Drugs--the Real Needs

By selecting the problem of drug abuse as the topic of his first televised address to the nation, President Bush has signaled his Administration's intention to deal systematically with an issue that clearly ranks first among public anxieties.

Whether the system proposed by the President--and, in essence, echoed by the Democratic spokesman, Sen. Joseph R. Biden--is adequate to its purpose now should be the subject of a searching national debate. The welcome absence of partisanship from both Bush's remarks and the Democrats' response is an important first step in that process.

As the Administration's national drug policy director, William J. Bennett, indicated Tuesday, the plan he has prepared for Bush essentially represents a new managerial approach to a welter of federal narcotics-control efforts whose conceptual origins date back to the Nixon presidency. Though spending on these programs would be increased to nearly $8 billion, the ratio of disbursement would remain what it has been for almost 20 years: Nearly 70% would go to law enforcement and the remainder to treatment, education and other forms of prevention.

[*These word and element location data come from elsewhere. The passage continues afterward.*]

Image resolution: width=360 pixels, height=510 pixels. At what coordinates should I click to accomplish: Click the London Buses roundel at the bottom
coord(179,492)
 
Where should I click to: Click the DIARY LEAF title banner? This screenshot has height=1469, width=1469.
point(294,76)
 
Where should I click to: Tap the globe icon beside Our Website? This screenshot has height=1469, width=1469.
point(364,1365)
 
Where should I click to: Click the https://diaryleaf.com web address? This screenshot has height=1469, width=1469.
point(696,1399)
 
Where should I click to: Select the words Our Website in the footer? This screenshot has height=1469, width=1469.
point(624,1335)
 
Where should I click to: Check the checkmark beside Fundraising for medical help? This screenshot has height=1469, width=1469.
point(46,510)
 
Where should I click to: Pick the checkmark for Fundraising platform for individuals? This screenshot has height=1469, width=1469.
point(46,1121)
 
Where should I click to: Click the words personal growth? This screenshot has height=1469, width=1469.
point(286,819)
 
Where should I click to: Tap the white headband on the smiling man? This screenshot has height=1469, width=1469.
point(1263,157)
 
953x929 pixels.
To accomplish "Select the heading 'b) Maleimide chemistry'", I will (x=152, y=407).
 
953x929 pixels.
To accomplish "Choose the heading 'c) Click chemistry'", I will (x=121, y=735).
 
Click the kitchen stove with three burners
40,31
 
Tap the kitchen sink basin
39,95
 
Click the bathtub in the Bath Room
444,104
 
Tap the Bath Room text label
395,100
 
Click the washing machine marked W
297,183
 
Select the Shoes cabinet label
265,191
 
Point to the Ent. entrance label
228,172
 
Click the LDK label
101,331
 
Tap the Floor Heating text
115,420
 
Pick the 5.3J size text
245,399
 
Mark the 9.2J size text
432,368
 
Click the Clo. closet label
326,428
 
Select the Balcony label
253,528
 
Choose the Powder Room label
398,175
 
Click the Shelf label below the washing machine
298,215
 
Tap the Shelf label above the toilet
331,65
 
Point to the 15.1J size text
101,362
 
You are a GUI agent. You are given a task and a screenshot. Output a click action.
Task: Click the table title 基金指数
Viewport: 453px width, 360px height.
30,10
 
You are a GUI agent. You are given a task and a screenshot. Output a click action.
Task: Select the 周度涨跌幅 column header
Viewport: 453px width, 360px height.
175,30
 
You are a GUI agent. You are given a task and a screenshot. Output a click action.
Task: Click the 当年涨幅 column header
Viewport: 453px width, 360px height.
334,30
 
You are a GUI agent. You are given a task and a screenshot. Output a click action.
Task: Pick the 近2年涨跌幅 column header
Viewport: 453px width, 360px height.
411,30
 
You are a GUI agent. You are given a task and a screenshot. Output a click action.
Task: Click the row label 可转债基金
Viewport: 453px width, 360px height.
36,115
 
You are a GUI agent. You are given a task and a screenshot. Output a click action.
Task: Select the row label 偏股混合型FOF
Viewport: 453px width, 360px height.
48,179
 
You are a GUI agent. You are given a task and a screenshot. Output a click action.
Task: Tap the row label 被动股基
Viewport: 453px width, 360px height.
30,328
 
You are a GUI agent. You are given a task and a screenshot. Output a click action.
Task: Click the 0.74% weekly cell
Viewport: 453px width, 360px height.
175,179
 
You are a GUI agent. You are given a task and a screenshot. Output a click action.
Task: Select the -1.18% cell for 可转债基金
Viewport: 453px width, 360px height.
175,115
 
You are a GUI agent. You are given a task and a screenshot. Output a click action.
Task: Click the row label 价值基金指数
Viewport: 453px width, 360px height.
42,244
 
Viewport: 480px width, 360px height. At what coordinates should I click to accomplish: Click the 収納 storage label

Critical thinking about the drug problem ought to begin with the question of whether that formula matches what we know of contemporary realities. As the President said, a recent study by the National Institute of Drug Abuse found that the use of illegal drugs by all Americans has declined by more than a third over the past three years. At the same time, the survey reported, nearly a million Americans now admit using cocaine once a week or more. That is double the previously measured rate and is thought to represent the spread of the drug's highly addictive crack variety.

The roughly 9 million Americans who have stopped using illegal chemicals over the past few years are mainly people with sufficient education and economic incentive to be influenced by society's increasing disapproval of drugs. Most also had the private means or insurance coverage that allowed them to undertake expensive private treatment, if they required it. Those people whose drug use increased during that same period are overwhelmingly drawn from that estimated 2.5 million poverty-stricken Americans who belong to the permanent underclass, most of whose members live in segregated inner-city neighborhoods. It is their situation which most people are describing when they speak of "the drug crisis."

The spending priorities advanced by the President indicate he believes that these people can be deterred from using drugs by increasing criminal penalties. The evidence of the past two decades strongly suggests, however, that people living in such deprived conditions do not make rational calculations about consequences, as a deterrence-based system presumes they will. This is not to say spending on law enforcement should be anything less than is required to guarantee people of all social classes physical security. The best way to do that is to do as the President recommends and increase federal aid to local police forces. Beyond that, it seems to us that federal spending on drug control ought to be geared toward providing all Americans with the educational, economic and medical advantages which have allowed so many members of the middle- and upper-classes to choose to overcome this problem on their own.

Finally, it would be helpful if the nation's discussion of this issue were free of the misleading martial rhetoric that marred not only Bush's speech, but also the Democratic response and most of the commentary on both. The United States is not in this instance fighting a war but grappling with an extraordinarily difficult social problem created by the intersection of complex social, economic and biological forces. The metaphor of warfare obscures these facts and leaves us to decide whether those unfortunate enough to be trapped in drug addiction are casualties, enemy soldiers or, perhaps, fifth columnists.